Your instructions:
Write the next part of the symposium dialogue below, picking up right after its last line.

** START Source extract **

Stephen the House Negro, expresses outrage to Calvin about Django riding a horse

Socrates (470-399 B.C.) was a famous Greek philosopher from Athens, who taught Plato, and Plato taught Aristotle, and Aristotle taught Alexander the Great. Socrates used a simple but cleverly profound method of teaching by asking revelatory, piercing questions. The Greeks called this form "dialectic" – starting from a thesis or question, then discussing ideas and moving back and forth between points of view to determine how well ideas stand up to critical review, with the ultimate principle of the dialogue being Veritas – Truth.

Any time you throw your weight behind a political party that controls two-thirds of the government, and that [Democrat] party can't keep the promise that it made to you during election time, and you are dumb enough to walk around continuing to identify yourself with that [Democrat] party – you're not only a chump but you're a traitor to your race.

~ Malcolm X (1963)

Characters:

Socrates

Professor Ellis Washington

Mark Dudley (my nephew, nicknamed 'Hooley')

Various characters from the 2012 movie,
Django Unchained

Malcolm X

Socrates:
We are gathered here today at my Symposium to bring forth ideas previously discussed on a Facebook page between Professor Ellis Washington and his nephew they call Hooley. The question of ultimate concern is this: Does family and the eternal love embodied in family relationships transcend political and ideological differences?

Professor: {Facebook entry, April 15} If any of my Facebook Friends are Armenian or know of someone of Armenian extraction, I ask you to please send this memorial essay to them on the Armenian Genocide (1915-18) by the Muslim Ottoman Turks. Tragically to this day the Holocaust deniers in Turkey including President Tayyip Erdogan irrationally refuse to admit Islam's culpability in the first large-scale genocide of the 20th century. The essay is titled, Before the Holocaust – Armenian Genocide: 1915-1918.

** END Source extract **
** START Rows **

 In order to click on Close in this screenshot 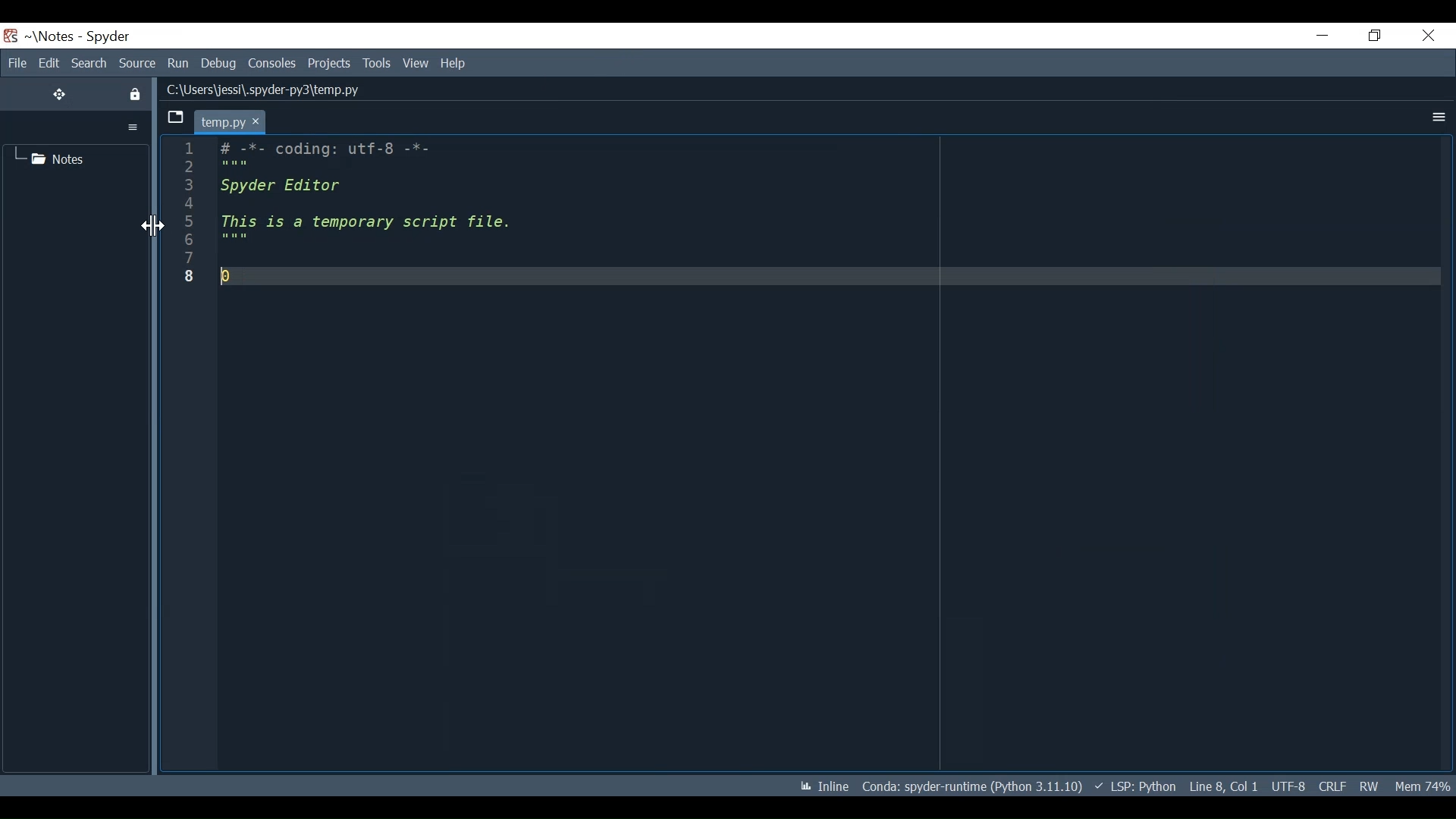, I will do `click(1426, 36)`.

** END Rows **
** START Rows **

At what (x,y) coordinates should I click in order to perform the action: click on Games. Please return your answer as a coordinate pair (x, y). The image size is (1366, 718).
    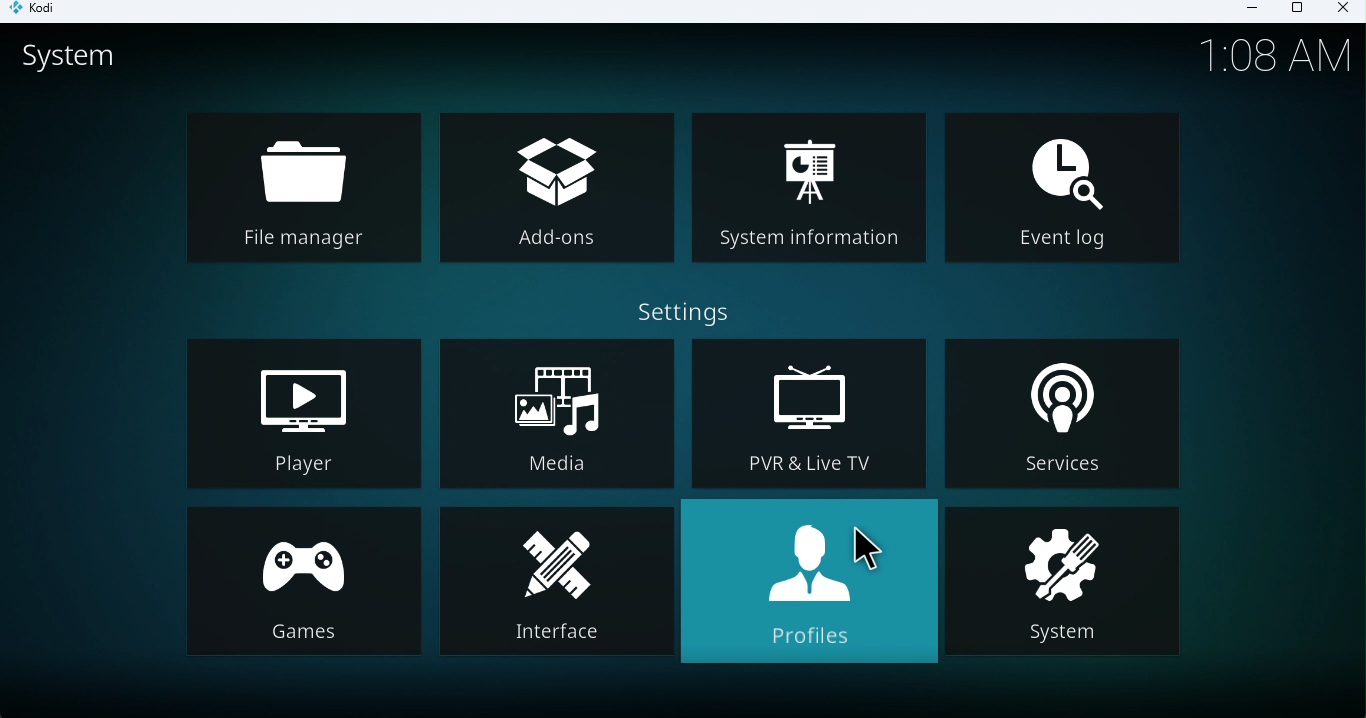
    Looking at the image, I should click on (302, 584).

** END Rows **

Final result:
Hooley: This was indeed tragic. I just wish you would spend as much time talking about the things happening to your own people sir.

Professor: Hooley, you seem to support Obama and the Democrats no matter how fascist their policies are to America, or specifically how destructive Democrat Socialists are to Black America. I'm curious, can you name one or two people or historical events where conservatives or Republicans were on the 'right side' of history?

Hooley: Theodore Roosevelt believed some things I can get behind. The need for conservation, the need for a national health care system, the Square Deal and corporate regulations. Dwight Eisenhower is also one of my favorite presidents. His views on the military industrial complex and segregation work well for me. Also, I noticed you used the term 'on the plantation.' You conservatives are fond of using this term, yet you espoused the views of "King Stephen" [from the 2012 Movie Django Unchained] himself a Booker T. Washington [archetype] is quite ironic to say the least. In case you're not familiar with the moniker "Stephen" here is a helpful link.

Professor: Obama and the Socialist Left have for over 200 years deconstructed and confiscated the history of America and perverted history of the constitutional Framers for their own Machiavellian ends following the aphorism of Karl Marx, the father of Communism: "The first battlefield is the re-writing of history." For example, the Selma-Montgomery March 50th year commemoration in March 2015 (only 1 or 2 Republicans were invited) and on the 50th anniversary of MLK's "I have a dream speech" in 2013 there were hundreds of speakers, yet not one Republican was allowed to the stage; and MLK and his father were Republicans! Furthermore, MLK's speech was based on Natural Law the original philosophy of America's constitutional Framers which the Democrat Socialist Party has spent over 200 years systematically destroying. Nephew, did they teach you that at Cornell University?

Hooley: What they taught me at Cornell uncle was to think Objectively. You asked me earlier if there was a "conservative thought" that I thought worked. I gave you some positives. This in and of itself shows that I look at the entire spectrum. If you are so much the intellectual then you would understand the history of the so called Democrats and Republicans and you would also understand the shift in their positions based on LBJ's signing of the 1964 Civil Rights Act. You would also understand how the "Republicans" of the time abandoned Black people during the Compromise of 1877. But no, it appears that you have overlooked a great many of these landmark events.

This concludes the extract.